To do »
A – Can you rewrite the part of the Roman Forum symposium page that opens with the words containing "Summer 2014 marks" and closes with "and his ilk.", renaming "First World War" as "Great War"?
B – Could you carry the Roman Forum symposium page on past its final sentence?

Quoted passage »
━━━━━━━━━━━━━━━━━━━━

They shall grow not old, as we that are left grow old:
Age shall not weary them, nor the years condemn.
At the going down of the sun and in the morning,
We will remember them.

They mingle not with their laughing comrades again;
They sit no more at familiar tables of home;
They have no lot in our labour of the day-time;
They sleep beyond the foam
 
-- Lawrence Binyon, The Fallen, September 1914


 
Lest we forget...


 




 

Tuesday, 3 June 2014

The Roman Forum 2014 Summer Symposium - still a few places left!


 

Founder: Professor Dietrich von Hildebrand

Summer Symposium

The Roman Forum 2014 Summer Symposium
Gardone Riviera, Italy
Twenty-Second Gardone Riviera Summer Symposium
&
Second International Catholic Christendom Congress

1914-2014:
Have We Learned Anything
From This “Hundred Years’ War”?

30 June – 11 July 2014
(11 nights)
 

Summer 2014 marks a tragic centennial: that of the beginning of the First World War. Far from being the “War to End All Wars” and the “War to Make the World Safe for Democracy”, this terrible conflict proved to be the precursor to another worldwide conflagration, the torments of the Cold War in Europe and Asia, and the evils afflicting the contemporary Middle East, Africa, and Latin America. Not only did it serve as the vehicle through which every possible form of ideology stemming from modern naturalism was finally given the opportunity to wreak its havoc throughout the globe. It also seems to have led to the worldwide triumph of the hedonistic, “freedom-loving” culture of the so-called “Moderate Enlightenment”, as well as the oligarchies that define what “liberty” is allowed to mean by John Locke and his ilk.

━━━━━━━━━━━━━━━━━━━━

Dataset extract »

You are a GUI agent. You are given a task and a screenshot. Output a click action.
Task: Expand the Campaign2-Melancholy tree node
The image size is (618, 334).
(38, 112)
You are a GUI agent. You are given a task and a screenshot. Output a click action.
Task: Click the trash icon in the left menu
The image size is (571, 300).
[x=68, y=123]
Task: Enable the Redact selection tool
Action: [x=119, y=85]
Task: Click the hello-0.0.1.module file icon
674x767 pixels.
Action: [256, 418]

━━━━━━━━━━━━━━━━━━━━

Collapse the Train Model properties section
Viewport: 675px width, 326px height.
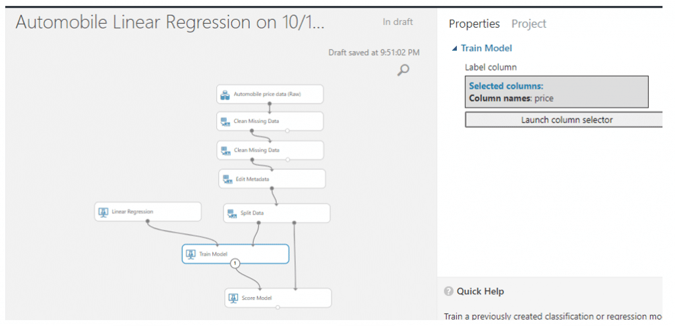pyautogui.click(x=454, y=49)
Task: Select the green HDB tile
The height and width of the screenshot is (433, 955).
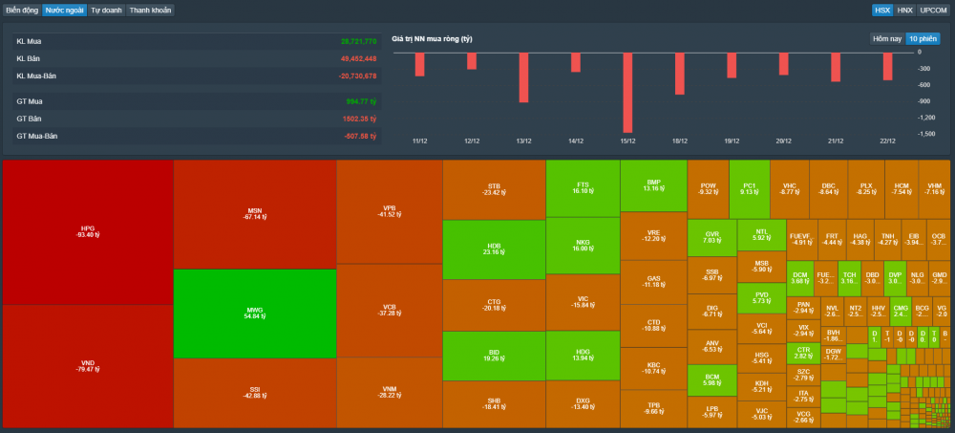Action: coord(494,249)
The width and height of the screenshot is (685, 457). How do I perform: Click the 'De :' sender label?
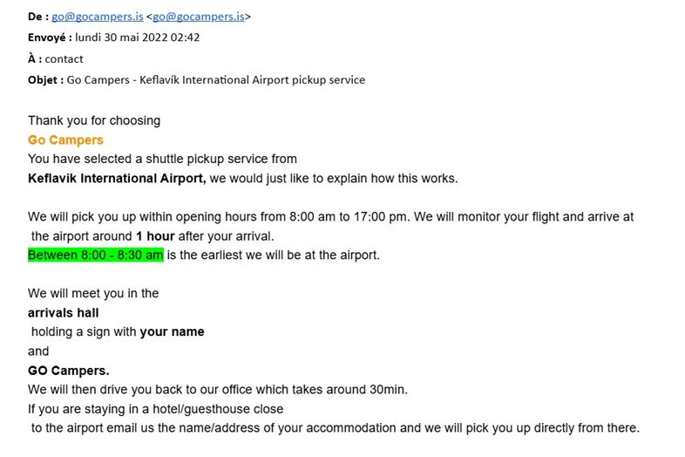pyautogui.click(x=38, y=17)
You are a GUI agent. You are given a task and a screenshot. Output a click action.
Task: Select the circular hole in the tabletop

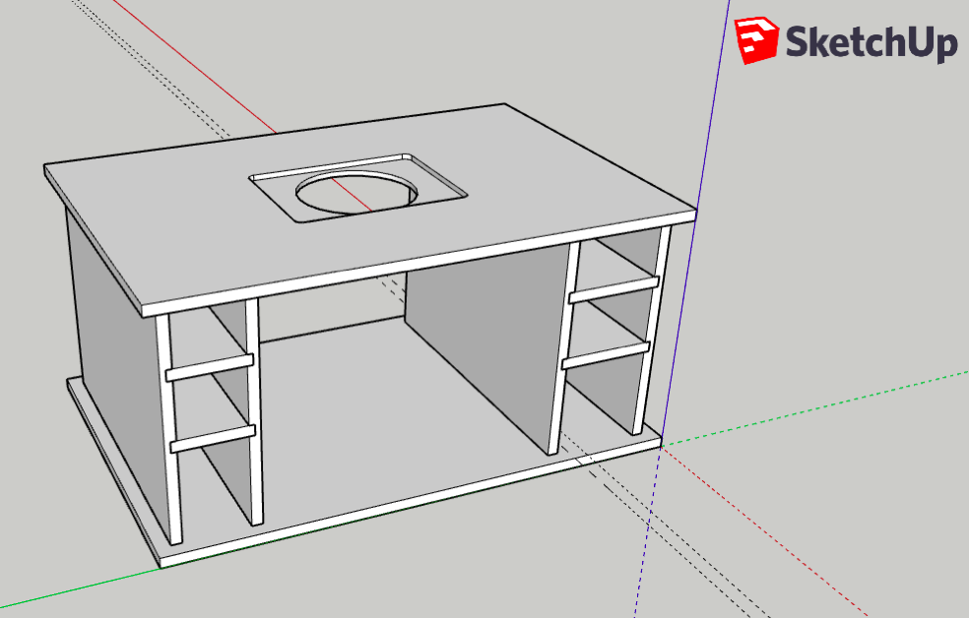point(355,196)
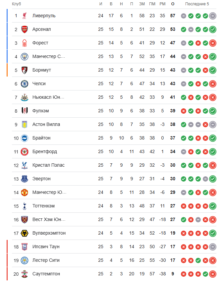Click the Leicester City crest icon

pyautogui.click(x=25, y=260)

━━━━━━━━━━━━━━━━━━━━

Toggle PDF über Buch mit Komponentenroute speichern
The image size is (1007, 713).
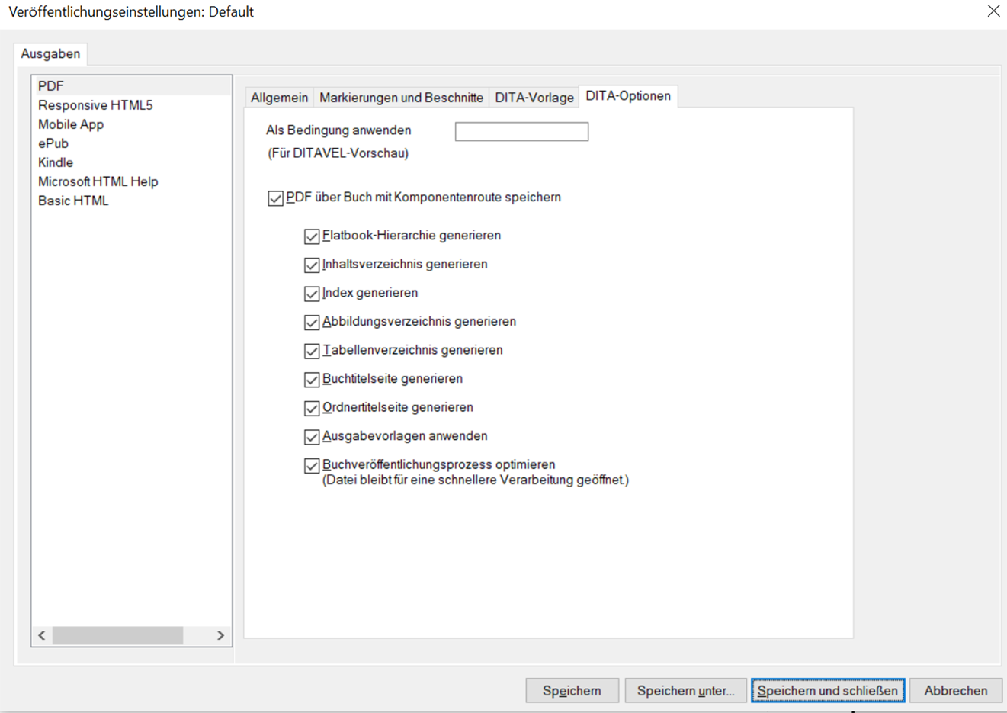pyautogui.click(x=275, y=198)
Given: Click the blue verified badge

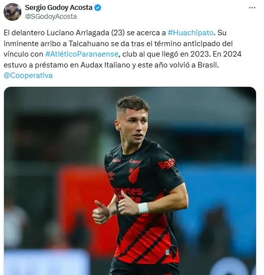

━━━━━━━━━━━━━━━━━━━━

Numbered responses »
A –
Summer 2014 marks a tragic centennial: that of the beginning of the Great War. Far from being the “War to End All Wars” and the “War to Make the World Safe for Democracy”, this terrible conflict proved to be the precursor to another worldwide conflagration, the torments of the Cold War in Europe and Asia, and the evils afflicting the contemporary Middle East, Africa, and Latin America. Not only did it serve as the vehicle through which every possible form of ideology stemming from modern naturalism was finally given the opportunity to wreak its havoc throughout the globe. It also seems to have led to the worldwide triumph of the hedonistic, “freedom-loving” culture of the so-called “Moderate Enlightenment”, as well as the oligarchies that define what “liberty” is allowed to mean by John Locke and his ilk.

B –
Historians have done yeoman service indicating all the many particular causes responsible for igniting the “Guns of August”. Nevertheless, the Roman Catholic Church, whose teaching authority and greatest thinkers had warned about the coming disaster for many decades before 1914, understood best of all what the underlying intellectual and spiritual reasons for the senseless slaughter ultimately were. These fundamental grounds of the cataclysm were nothing other than that understanding of life as a jungle “warfare of all against all”, arising out of the heterodox vision of fallen mankind as a “totally depraved” species. By the twentieth century, this twisted vision had translated into all manner of political, economic, and even biological ideologies based upon the need for “struggle”, open and masked, as the key to Progress. In short, the Church understood that war came because modern man was “spoiling for a fight” in a myriad of different ways.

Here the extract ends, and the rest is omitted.